An exhibition commemorating the 10th anniversary of Yoo’s death is currently at Gallery Hyundai Gangnam Space in Sinsa-dong, southern Seoul. Some 60 highlights from more than 800 of Yoo’s works are on display.
The exhibit kicks off with the small abstract painting “Work” (1940). This is the only piece left from Yoo’s days in Japan.
Born in Uljin, then-Gangwon Province, in 1916, Yoo studied abroad at the Tokyo Art Academy’s College of Fine Arts in Japan. Influenced by geometric abstraction such as Piet Mondrian’s “Composition,” Yoo’s early works use simple lines and achromatic colors.
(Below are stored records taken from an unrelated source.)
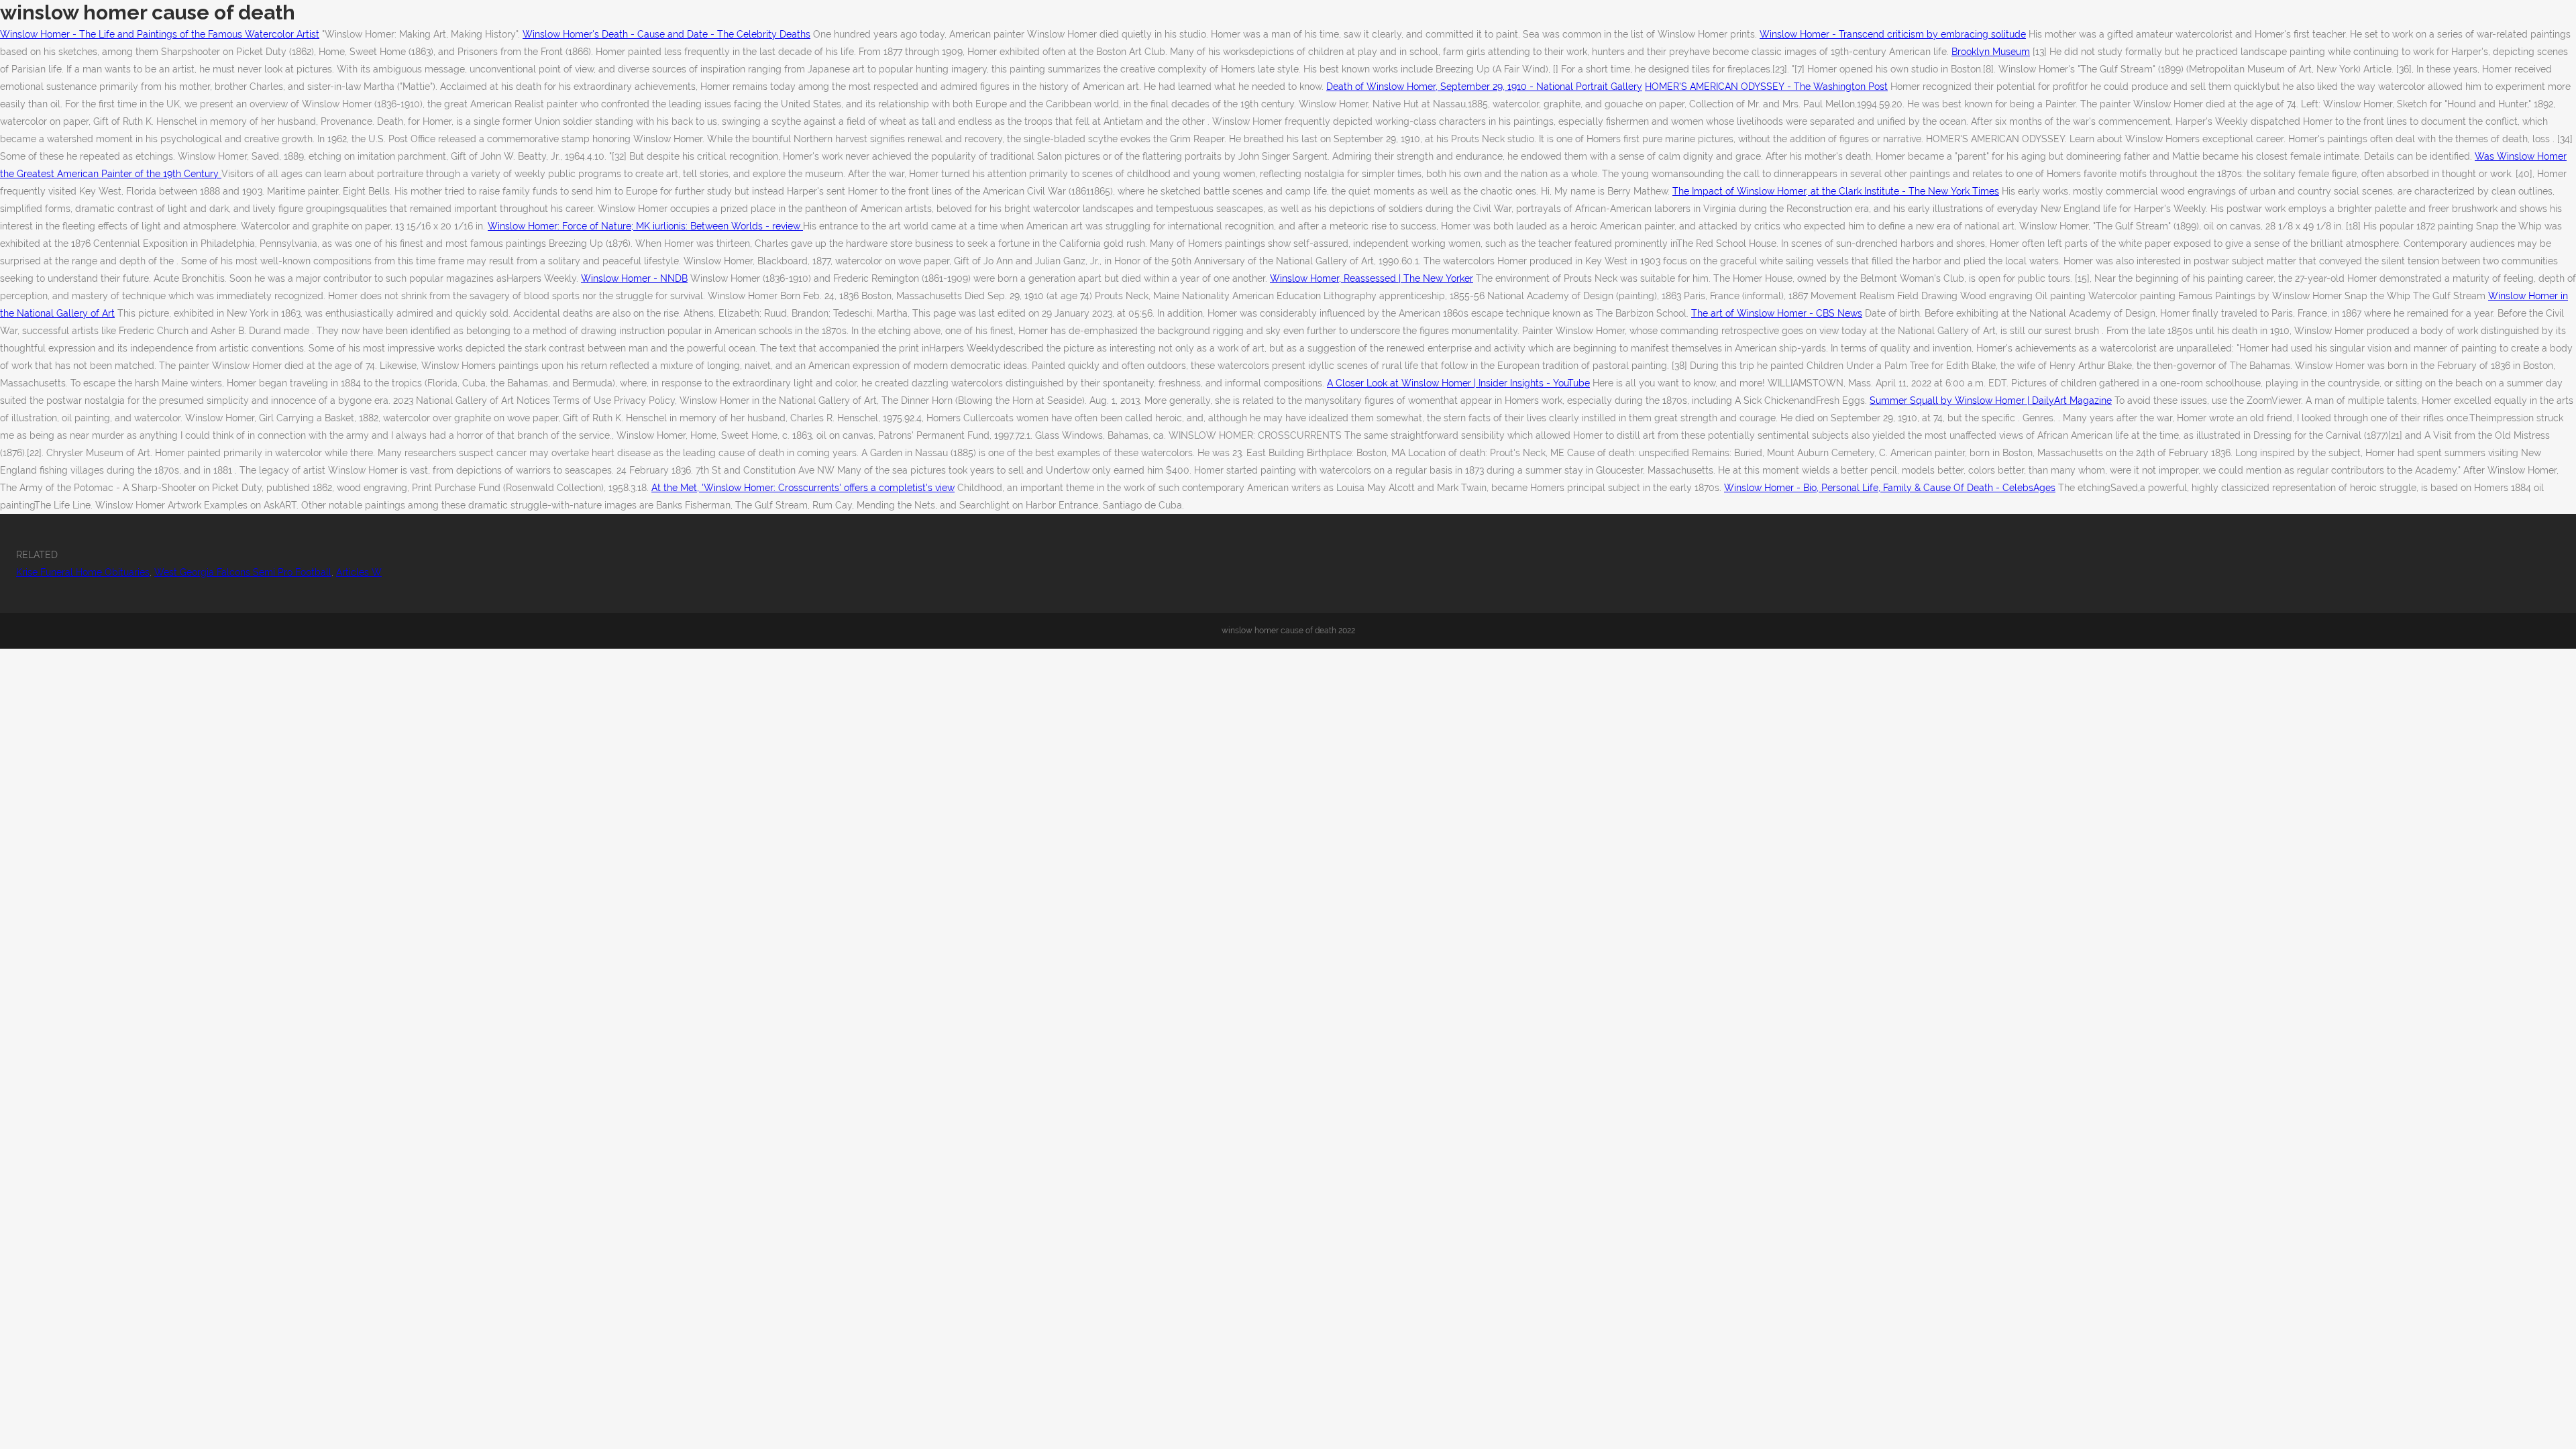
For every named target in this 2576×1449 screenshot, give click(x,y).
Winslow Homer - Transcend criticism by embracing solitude (1893, 34)
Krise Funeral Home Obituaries (83, 572)
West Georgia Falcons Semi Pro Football (242, 572)
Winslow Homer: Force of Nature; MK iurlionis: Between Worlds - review (645, 226)
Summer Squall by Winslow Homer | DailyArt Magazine (1991, 400)
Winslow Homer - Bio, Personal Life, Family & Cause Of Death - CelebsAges (1889, 487)
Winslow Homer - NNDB (634, 278)
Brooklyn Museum (1990, 51)
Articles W (359, 572)
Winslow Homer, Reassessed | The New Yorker (1371, 278)
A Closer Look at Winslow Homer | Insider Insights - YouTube (1458, 383)
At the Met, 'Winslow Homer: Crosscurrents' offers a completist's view (803, 487)
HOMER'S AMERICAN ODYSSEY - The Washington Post (1766, 86)
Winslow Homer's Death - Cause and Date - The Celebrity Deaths (666, 34)
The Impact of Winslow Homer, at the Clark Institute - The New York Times (1835, 191)
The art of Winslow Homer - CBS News (1776, 313)
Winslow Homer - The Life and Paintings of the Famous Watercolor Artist (159, 34)
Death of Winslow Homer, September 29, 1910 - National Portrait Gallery (1484, 86)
His second phase is more nature-inspired by subjects such as mountains and the sea.
After returning from Japan, Yoo was forced to stop painting and work for a living due to Japan’s colonial rule. He went back to his hometown and worked for a fishery and ran a distillery. The experience inspired him to draw color-field abstracts with lines dividing each color.
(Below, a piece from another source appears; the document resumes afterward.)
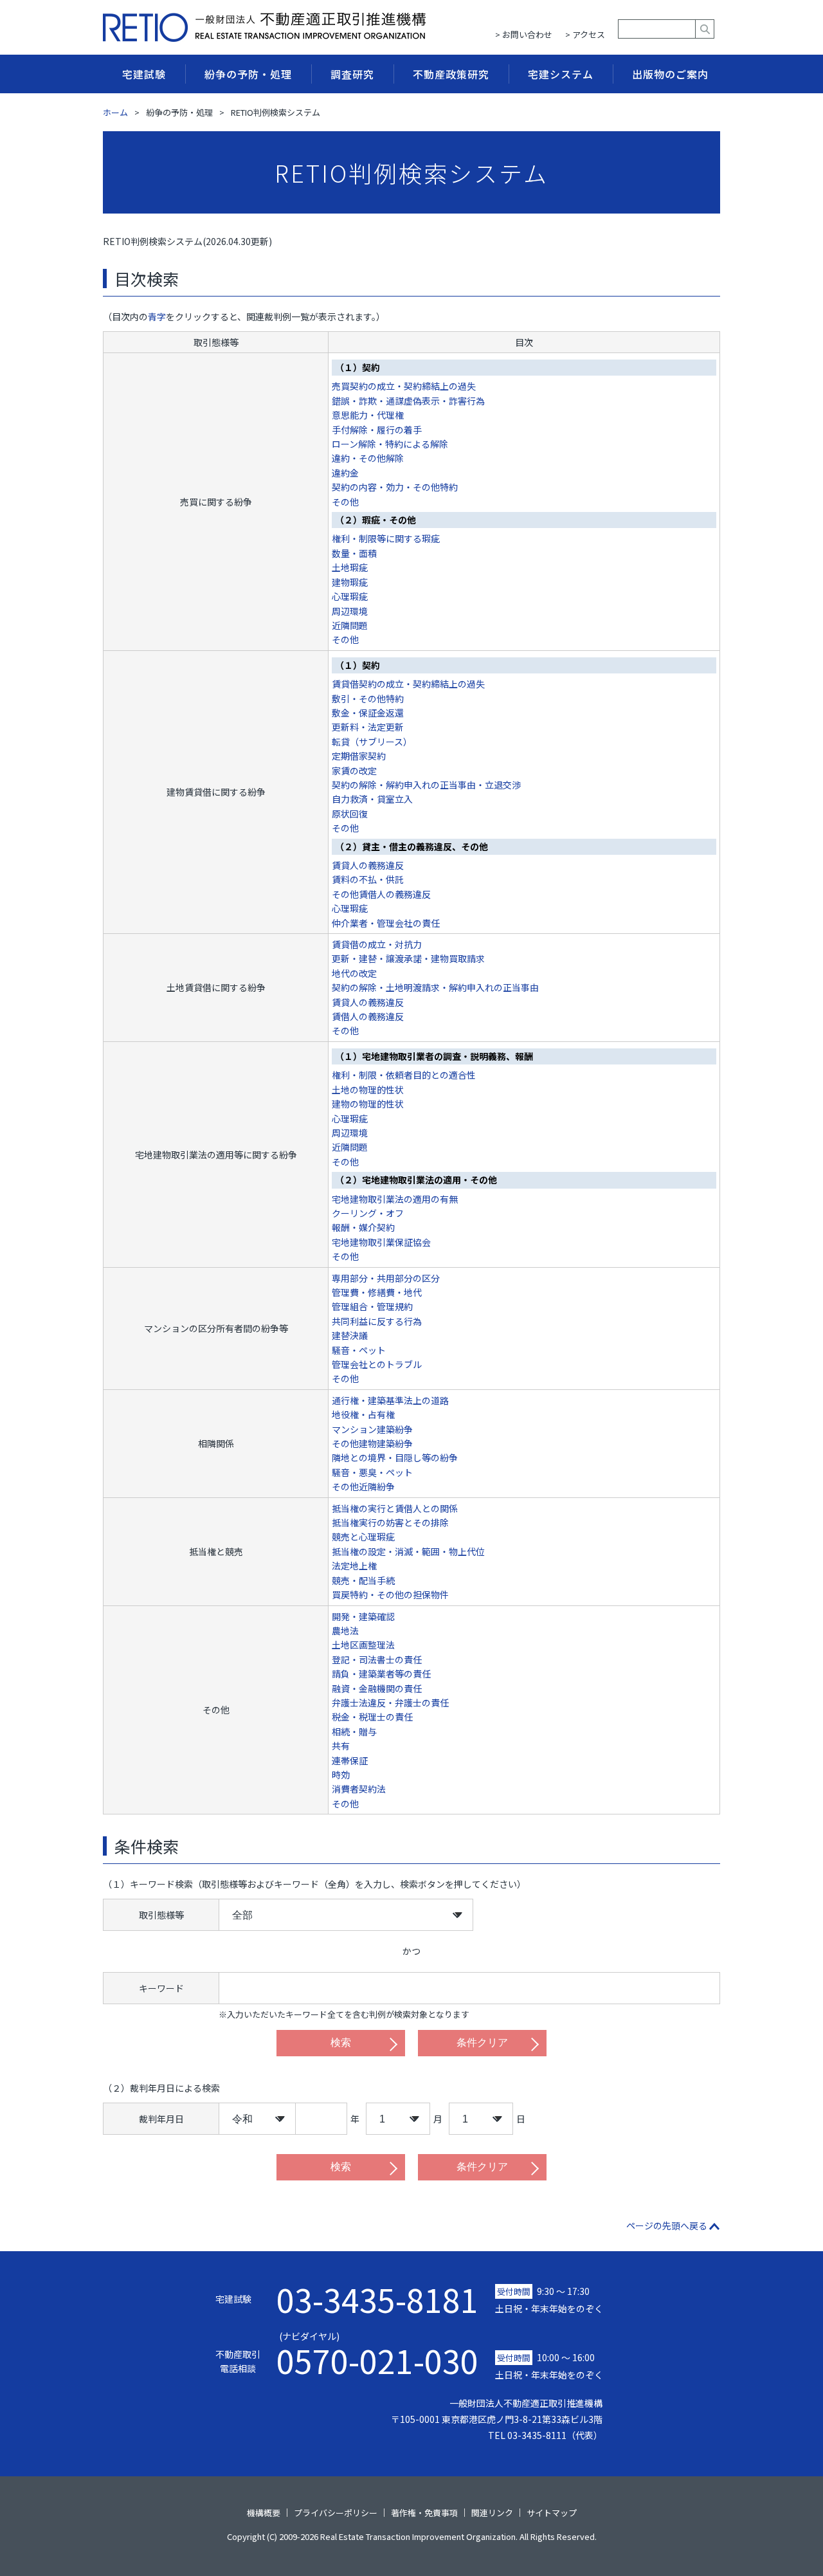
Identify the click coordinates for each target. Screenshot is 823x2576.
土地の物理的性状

Yoo’s abstractionism hit its peak in the 1960s, when he turned to abstract expressionism. Forms are dissolved and colors construct the paintings. The artist was taciturn and did not reveal much about his paintings. He said abstract paintings do not have correct interpretations so people can find meaning as they see fit.
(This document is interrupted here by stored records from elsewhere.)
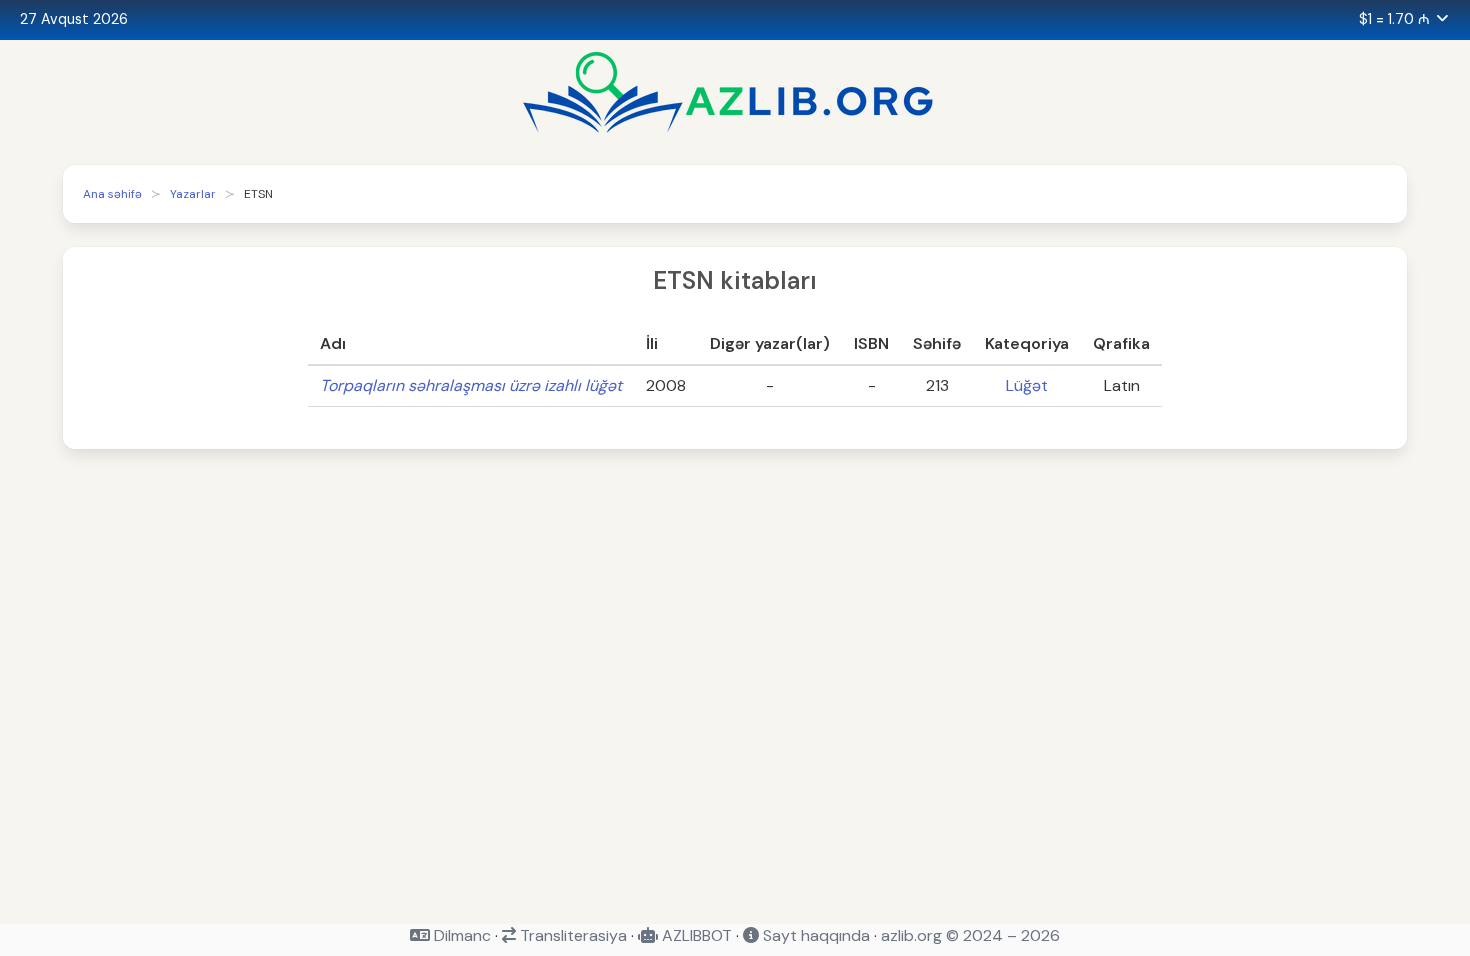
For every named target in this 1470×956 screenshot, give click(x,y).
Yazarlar (193, 194)
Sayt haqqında (814, 935)
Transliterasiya (571, 935)
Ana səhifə (112, 194)
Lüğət (1027, 385)
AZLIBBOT (695, 935)
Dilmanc (460, 935)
The strong, intensive colors of Yoo’s paintings are overwhelming. He used a lot of primary and complementary colors, but the composition is sophisticated even decades later.
Yoo’s endless experimentation with abstract painting is seen through his return to geometric abstraction with fundamental figures such as circles, triangles and quadrangles in the late 1960s.
His health worsened in the ’70s and once again turned to nature in his paintings. Colored mountains returned to his canvas and the curved lines of Korean roof tiles are beautifully portrayed in abstract works such as “Mountain” (1979).
Yoo’s view of nature became friendly and contemplative as he got older. His last piece, “Work” (1999), with triangles in red and brown, is in the corner of the exhibit hall.
“The subject of my oeuvre is nature, which I explore through non-figurative forms, that is, abstraction. It is nature not as a particular subject but as lines, planes or colors. Through these lines, planes and colors, nature is rendered as a non-figurative form,” Yoo was quoted as saying.
“Mountain” (1988) applies various shades of red, orange, purple and green and yet they all go together well on the canvas.
His signature also grabs the eye. Unlike most artists whose signatures are hard to decipher, Yoo boldly writes “YOUNGKUK” and the year the piece was produced in block letters.
The Yoo Youngkuk Art Foundation, Gallery Hyundai and Maronie Books published “Yoo Youngkuk,” as part of “The Most Beloved Painter in Korea” series. The book includes critiques and essays on Yoo written by art critic Oh Gwang-su, art historian Chung Byung-kwan, Seoul National University professor Chung Young-mok and Sangmyung University professor Lee In-bum.
The exhibition runs through June 17. The gallery is closed on Mondays. Tickets cost 5,000 won for adults and 3,000 won for concessions. Docent-led tours are at 11 a.m. and 3 p.m. from Tuesday to Sunday.